• _Working data_:
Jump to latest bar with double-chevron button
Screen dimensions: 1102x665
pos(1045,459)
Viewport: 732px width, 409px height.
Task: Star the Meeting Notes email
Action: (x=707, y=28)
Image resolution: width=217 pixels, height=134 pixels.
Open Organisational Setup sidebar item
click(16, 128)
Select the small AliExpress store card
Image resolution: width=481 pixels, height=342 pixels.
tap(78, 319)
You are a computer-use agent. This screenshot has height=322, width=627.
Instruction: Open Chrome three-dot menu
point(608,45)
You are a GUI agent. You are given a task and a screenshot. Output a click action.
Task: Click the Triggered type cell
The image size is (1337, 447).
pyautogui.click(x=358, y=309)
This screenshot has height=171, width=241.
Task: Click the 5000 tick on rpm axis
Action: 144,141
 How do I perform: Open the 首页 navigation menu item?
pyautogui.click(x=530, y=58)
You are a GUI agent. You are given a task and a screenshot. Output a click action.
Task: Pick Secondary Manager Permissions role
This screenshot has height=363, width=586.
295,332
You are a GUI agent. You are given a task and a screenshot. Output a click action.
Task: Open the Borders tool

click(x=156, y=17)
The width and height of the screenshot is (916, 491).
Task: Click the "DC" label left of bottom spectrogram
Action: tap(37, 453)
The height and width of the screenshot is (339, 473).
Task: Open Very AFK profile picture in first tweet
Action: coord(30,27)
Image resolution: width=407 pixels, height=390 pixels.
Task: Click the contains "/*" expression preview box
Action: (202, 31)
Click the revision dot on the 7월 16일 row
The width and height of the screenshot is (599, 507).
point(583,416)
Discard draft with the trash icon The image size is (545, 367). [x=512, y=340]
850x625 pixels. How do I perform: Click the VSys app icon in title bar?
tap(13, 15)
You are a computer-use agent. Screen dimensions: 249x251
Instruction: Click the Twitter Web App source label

• _Required action_: Every entry above has to be returned exactly as written.

• _Result of the exercise_:
Jump to latest bar with double-chevron button
Screen dimensions: 1102x665
pos(1045,459)
Viewport: 732px width, 409px height.
Task: Star the Meeting Notes email
Action: (x=707, y=28)
Image resolution: width=217 pixels, height=134 pixels.
Open Organisational Setup sidebar item
click(16, 128)
Select the small AliExpress store card
Image resolution: width=481 pixels, height=342 pixels.
tap(78, 319)
You are a computer-use agent. This screenshot has height=322, width=627.
Instruction: Open Chrome three-dot menu
point(608,45)
You are a GUI agent. You are given a task and a screenshot. Output a click action.
Task: Click the Triggered type cell
The image size is (1337, 447).
pyautogui.click(x=358, y=309)
This screenshot has height=171, width=241.
Task: Click the 5000 tick on rpm axis
Action: 144,141
 How do I perform: Open the 首页 navigation menu item?
pyautogui.click(x=530, y=58)
You are a GUI agent. You are given a task and a screenshot. Output a click action.
Task: Pick Secondary Manager Permissions role
This screenshot has height=363, width=586.
295,332
You are a GUI agent. You are given a task and a screenshot. Output a click action.
Task: Open the Borders tool

click(x=156, y=17)
The width and height of the screenshot is (916, 491).
Task: Click the "DC" label left of bottom spectrogram
Action: tap(37, 453)
The height and width of the screenshot is (339, 473).
Task: Open Very AFK profile picture in first tweet
Action: coord(30,27)
Image resolution: width=407 pixels, height=390 pixels.
Task: Click the contains "/*" expression preview box
Action: (202, 31)
Click the revision dot on the 7월 16일 row
The width and height of the screenshot is (599, 507).
point(583,416)
Discard draft with the trash icon The image size is (545, 367). [x=512, y=340]
850x625 pixels. How do I perform: Click the VSys app icon in title bar?
tap(13, 15)
You are a computer-use agent. Screen dimensions: 249x251
Instruction: Click the Twitter Web App source label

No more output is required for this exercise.